*** Records for this exercise ***

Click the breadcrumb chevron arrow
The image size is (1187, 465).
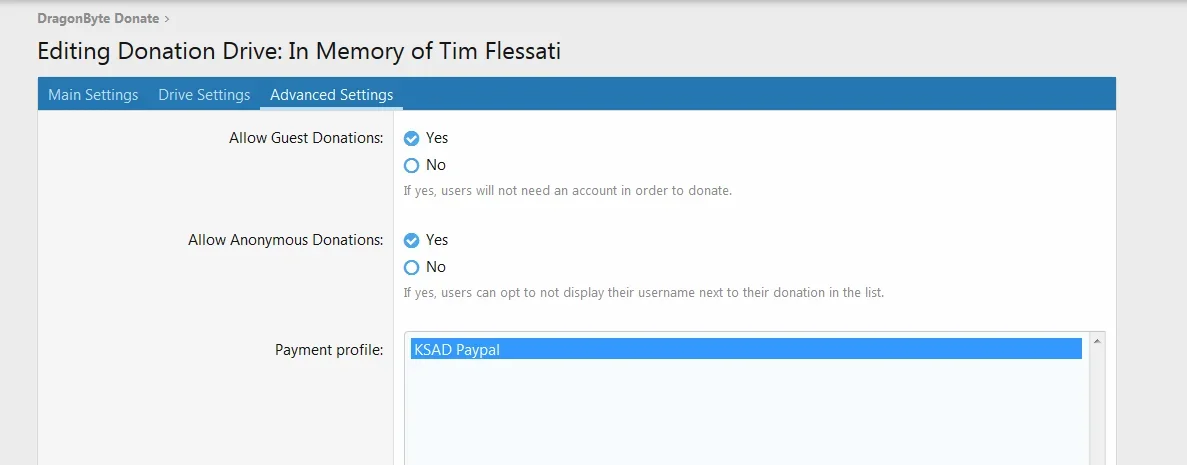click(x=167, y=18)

***
*** Records for this exercise ***

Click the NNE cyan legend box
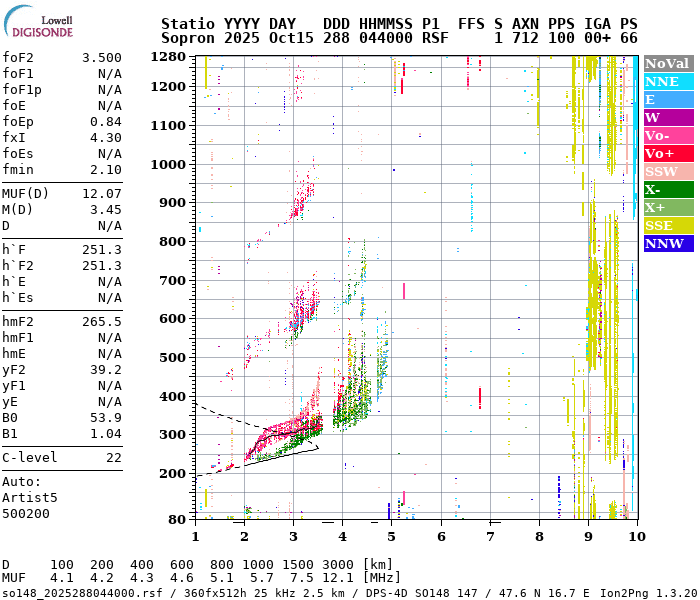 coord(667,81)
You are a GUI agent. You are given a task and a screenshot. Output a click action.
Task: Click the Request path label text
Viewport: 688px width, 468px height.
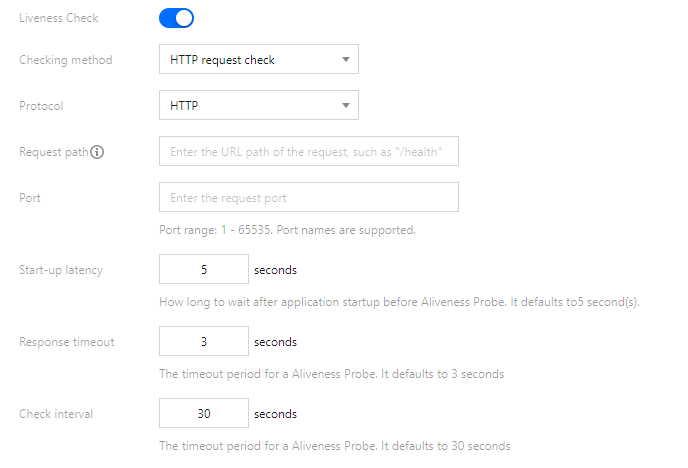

***
*** Records for this exercise ***

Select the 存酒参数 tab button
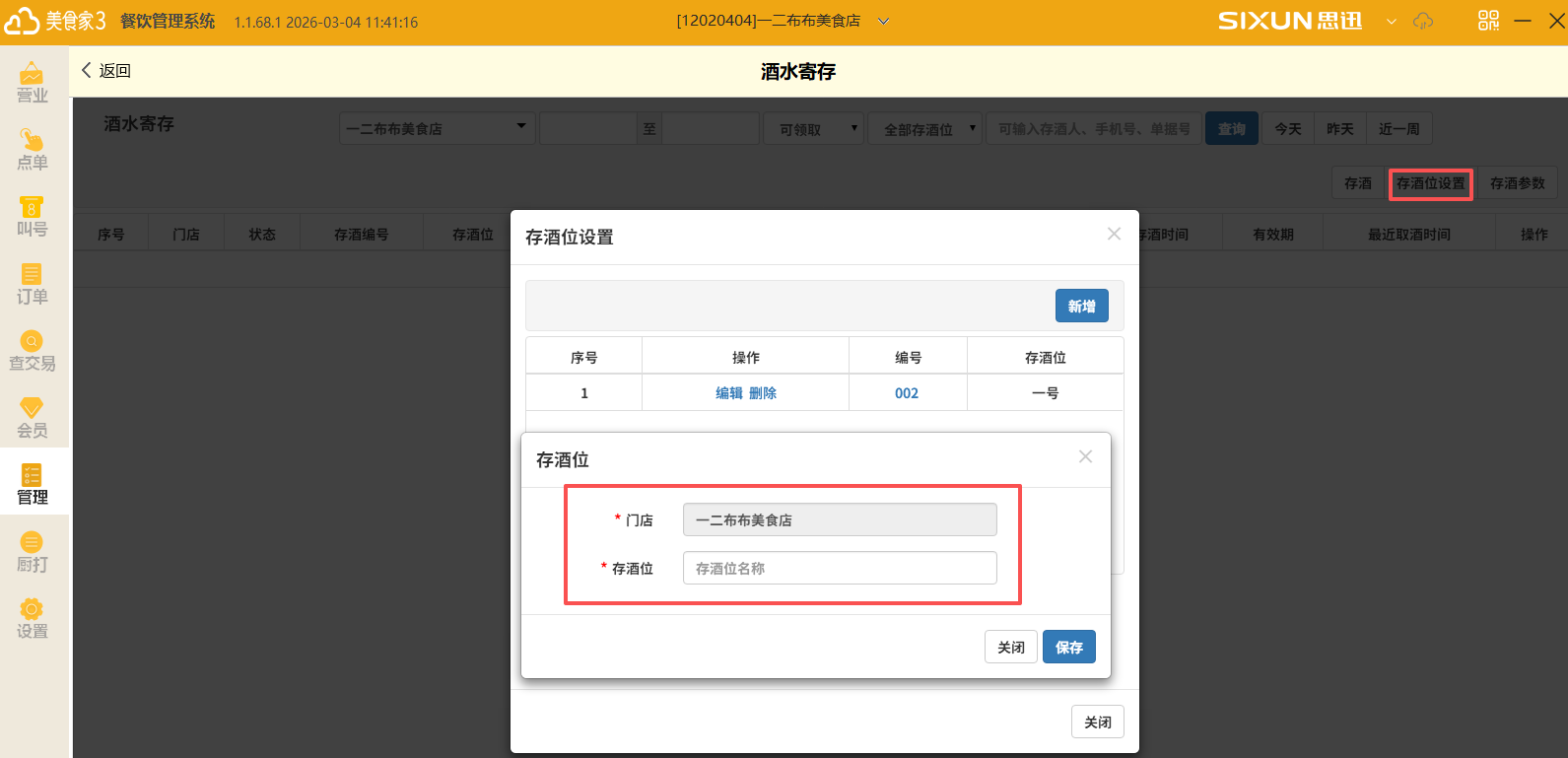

***

Problem description —
Copy the entries word for word, from the line containing "Click the breadcrumb chevron arrow" through the line containing "click(x=167, y=18)", including both of those lines. Leave the pictures out of your copy.

Exercise response —
Click the breadcrumb chevron arrow
The image size is (1187, 465).
click(x=167, y=18)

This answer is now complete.